Thursday, 31 March 2011

EUCFR one year on


Having rights is one thing, enforcing them may be quite another. Today, the European Commission presented its first Annual report on the application of the EU Charter of Fundamental Rights, which maps the Charter's application following the entry into force of the Lisbon Treaty. The staff working document that accompanies the report gives a relatively elaborate overview of the specific policy areas in which the Charter has so far played a role.

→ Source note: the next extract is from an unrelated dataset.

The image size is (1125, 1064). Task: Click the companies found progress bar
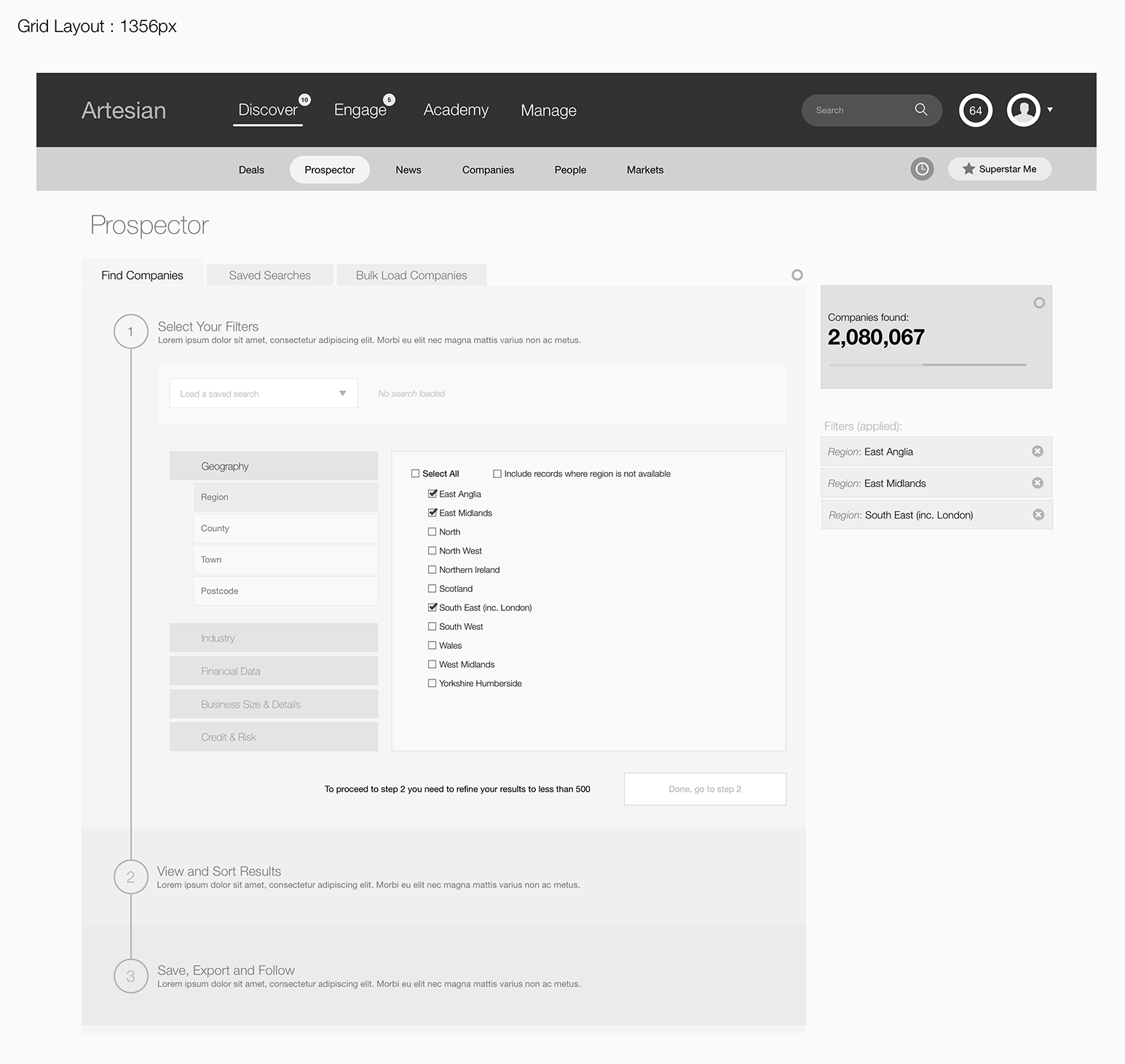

As far as consumer protection is concerned, the Commission highlights the work on the Consumer Rights Directive and the modernisation of the Package Travel Directive (p. 40 of the staff working document). The report and working document, however, also contain references to several other topics that are of relevance for consumers and have been discussed on this blog earlier, such as: data protection, online behavioural advertising, children's rights and access to justice.

Among the facts and figures, furthermore, data can be found concerning the amount of questions the Commission received from the general public on fundamental rights protection. One that stands out is the considerable number of letters about matters that did
not fall within the scope of EU law and were therefore not covered by the Charter (69% of approximately 4,000 letters). A first action point, thus, is to better inform citizens when they can rely on the Charter and where they have to turn to see their fundamental rights enforced. With its report, the Commission aspires to take a first step in that direction. Recommended reading, therefore.